Far from it. At the Goa conclave, India Foundation attracted a substantial talent pool of super bright young people eager to do their bit for India. I doubt very much that any of them have been recruited to help the government. It’s unfortunate that the BJP has not yet developed the tradition of nurturing high worth intellectuals and academics. It has not done so even in states where it has been in power. Even Modi failed to do so in Gujarat even though as CM he paid far more attention to the education sector than he is doing as PM. BJP better realise that the education sector provides the software for effective politics. They will continue to suffer from talent deficit if they don’t pay serious attention to this domain.
How has he handled the agrarian crisis?
To begin with, there’s been complete mismanagement on the Land Acquisition Bill, Modi should not have left it to Rahul Gandhi to start his padyatra and label him as anti-farmer. Second, the government’s response to the agrarian crisis on account of untimely rains and hailstorm has been far from effective. As farm policy expert Ashok Gulati has pointed out, in this day and age of technology you can use satellite imagery and drones to assess crop damage and get computerised data for each farm within hours. This can be easily tied up with the Aadhar card system to reach speedy compensation to farmers. This job should not have been left to the corruption-friendly and inefficient patwari system. The relief money should have reached the farmers with the same speed with which the PM responded to the Nepal disaster.
There is also very little sign of Modi government introducing noteworthy changes in farm policy that need to be brought in on a war footing.
At a personal level too, it was important for Modi to be seen interacting with farmers and coming up with innovative schemes that gave them hope. But his avoiding to do so is both puzzling and disappointing.
Modi has been accused of being a Capitalist Crony? Adani is his constant companion on official trips abroad?
It is a well-established fact that crony capitalists thrived under the socialist regimes of the Congress. Ambani or Adani are not Modi creations. In Gujarat the fact is that Modi created an overall business friendly ecosystem. Even small-scale industry thrived. People from many other states went and invested in Gujarat grew fast. Adani’s growth ought not to be an issue if others are also allowed due space to thrive. However, it was not appropriate of Modi to personally preside over Adani signing mining contracts in Australia.
What about his self-promotion pageants abroad?
Pageantry apart, one area where Modi has undoubtedly made a substantial difference is in the foreign policy domain. The Congress had ignored this crucial area and put India in a very vulnerable position. Modi is determined to fix this with urgency. If in the process, he indulges in some amount of extra hoopla, so be it. No doubt he loves himself, even though self-love is not a bad thing if it’s not out of control. However, when the performance is not in sync with image, then it risks looking exaggerated.
Like you, there were several academics, analysts and journalists who openly supported Modi in the campaign. Do they agree with you?
All of his well-wishers are sounding alarm bells. Recently the loudest one came from Arun Shourie on Headlines Today.

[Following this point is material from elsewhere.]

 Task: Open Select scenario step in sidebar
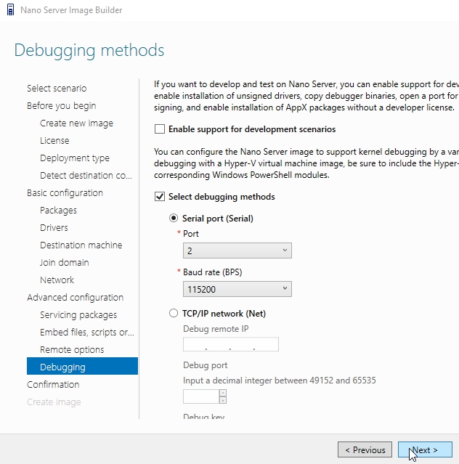(x=57, y=88)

Either Modi is floundering because the task is too big and he doesn’t have a competent team or because he has decided he has reached the acme and doesn’t need to bother any more. The Modi we all supported was someone who seemed to care intensely to make India a global power in the best sense of the term, someone who was passionate about improving the life conditions of the most marginalised. Maybe he is preparing the ground for all that in a slow, quiet manner and we will see the results in a year or two. All I can say is people may lose their patience if they don’t see signs of visible change.
What’s your message for Modi?
Failure is not an option because India cannot afford to waste more time. People have invested their hopes in you. You cannot be timid about government reforms without which you cannot deliver your promises. If you are seen faltering or being half-hearted the backlash will be more ferocious than the tsunami of support that swept you to power.